- [Passage for review]
::::::::::

What are the equations of all asymptotes of
y=(x^2-3x-the square root of x)/(x-1)
2007-01-25 02:59:30 · 4 answers · asked by Anonymous in Science & Mathematics ➔ Mathematics
y = [x^2 - 3x - sqrt(x)] / (x - 1)
To solve for the vertical asymptotes; it's easy; whatever makes the denominator undefined will find it.
x - 1 = 0
x = 1; therefore, x = 1 is a vertical asymptote.
To find the horizontal asymptotes, we need to take two limits (which may or may not be the same)
the limit as the function approaches infinity
the limit as the function approaches negative infinity.
lim [x^2 - 3x - sqrt(x)] / (x - 1)
x -> infinity
Since we have an indeterminate form of the form [infinity/infinity], we apply L'Hospital's rule.
lim (2x - 3 - (1/[2sqrt(x)]))
x -> infinity
This is of the form [infinity - 3 - 0], which is infinity.
Therefore, there aren't any horizontal asymptotes.
Similarly,
lim (2x - 3 - (1/[2sqrt(x)]))
x -> -infinity
is of the form [-infinity - 3 - 0] = -infinity.

::::::::::

- [Work order 1] Copy the passage of the asymptotes thread between "Therefore, there aren't" and "0] = -infinity.", inclusive.
- [Work order 2]
Answer these questions from the asymptotes thread.
(a) Which line does the answer identify as a vertical asymptote?
(b) Which rule is applied to the indeterminate form infinity/infinity?
(c) What does the answer conclude about horizontal asymptotes?
- [Work order 3] Continue the asymptotes thread from its last line.

::::::::::

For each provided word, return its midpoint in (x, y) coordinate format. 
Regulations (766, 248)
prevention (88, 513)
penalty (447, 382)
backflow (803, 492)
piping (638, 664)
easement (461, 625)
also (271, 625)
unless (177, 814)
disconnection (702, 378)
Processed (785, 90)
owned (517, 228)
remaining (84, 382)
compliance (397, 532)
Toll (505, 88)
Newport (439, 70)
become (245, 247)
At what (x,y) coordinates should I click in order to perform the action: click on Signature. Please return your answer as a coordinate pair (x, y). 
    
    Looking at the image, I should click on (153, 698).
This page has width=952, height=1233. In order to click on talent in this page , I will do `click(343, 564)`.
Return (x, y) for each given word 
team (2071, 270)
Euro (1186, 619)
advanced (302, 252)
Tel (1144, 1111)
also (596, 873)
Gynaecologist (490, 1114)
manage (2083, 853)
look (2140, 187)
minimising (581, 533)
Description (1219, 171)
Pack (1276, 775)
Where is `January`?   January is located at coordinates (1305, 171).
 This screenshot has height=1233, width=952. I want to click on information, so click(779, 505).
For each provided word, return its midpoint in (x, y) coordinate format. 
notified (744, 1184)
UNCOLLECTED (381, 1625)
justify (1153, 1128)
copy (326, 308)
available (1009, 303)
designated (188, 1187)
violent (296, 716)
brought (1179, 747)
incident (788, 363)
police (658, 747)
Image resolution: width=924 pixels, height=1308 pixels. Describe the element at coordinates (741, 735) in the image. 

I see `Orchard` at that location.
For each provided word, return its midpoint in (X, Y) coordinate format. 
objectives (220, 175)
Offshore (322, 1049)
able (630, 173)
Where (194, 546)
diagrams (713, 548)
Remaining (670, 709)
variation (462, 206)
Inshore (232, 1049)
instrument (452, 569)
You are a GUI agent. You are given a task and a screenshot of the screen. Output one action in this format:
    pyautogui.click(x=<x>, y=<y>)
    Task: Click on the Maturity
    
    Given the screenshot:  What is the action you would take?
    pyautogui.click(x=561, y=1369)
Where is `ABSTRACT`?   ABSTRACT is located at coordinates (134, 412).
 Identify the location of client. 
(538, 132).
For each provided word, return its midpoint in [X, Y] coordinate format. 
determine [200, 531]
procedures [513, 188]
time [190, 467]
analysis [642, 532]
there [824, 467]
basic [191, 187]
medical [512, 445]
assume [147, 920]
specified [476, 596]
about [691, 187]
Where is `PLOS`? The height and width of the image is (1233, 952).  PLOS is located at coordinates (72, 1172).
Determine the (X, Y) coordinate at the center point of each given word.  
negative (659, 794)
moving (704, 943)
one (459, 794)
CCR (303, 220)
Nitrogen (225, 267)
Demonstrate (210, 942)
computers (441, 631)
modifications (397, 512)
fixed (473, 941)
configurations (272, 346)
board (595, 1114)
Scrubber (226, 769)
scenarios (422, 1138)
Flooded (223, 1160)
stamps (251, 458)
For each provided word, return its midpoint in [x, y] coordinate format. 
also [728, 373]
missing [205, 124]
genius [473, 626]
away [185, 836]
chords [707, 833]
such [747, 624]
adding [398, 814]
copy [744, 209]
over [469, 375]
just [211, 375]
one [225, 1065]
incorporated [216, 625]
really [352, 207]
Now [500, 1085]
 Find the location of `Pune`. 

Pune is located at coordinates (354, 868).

::::::::::

- [Exercise output 1]
Therefore, there aren't any horizontal asymptotes.
Similarly,
lim (2x - 3 - (1/[2sqrt(x)]))
x -> -infinity
is of the form [-infinity - 3 - 0] = -infinity.

- [Exercise output 2]
(a) x = 1
(b) L'Hospital's rule
(c) There aren't any horizontal asymptotes.

- [Exercise output 3]
So there still aren't any horizontal asymptotes.
2007-01-25 03:07:35 · answer #1 · answered by Puggy 7 · 1⤊ 0⤋
y=(x^2-3x-x^.5)/(x-1)
The curve is asymptotic only to the line x = 1.
The curve would be asymptotic to the y-axis except it becomes imaginary when x < 0
2007-01-25 11:38:59 · answer #2 · answered by ironduke8159 7 · 0⤊ 0⤋
x=1 since curve approaches infinty at x=1
2007-01-25 11:05:20 · answer #3 · answered by tarundeep300 3 · 0⤊ 0⤋
y=(x²-3x-the square root of x)/(x-1)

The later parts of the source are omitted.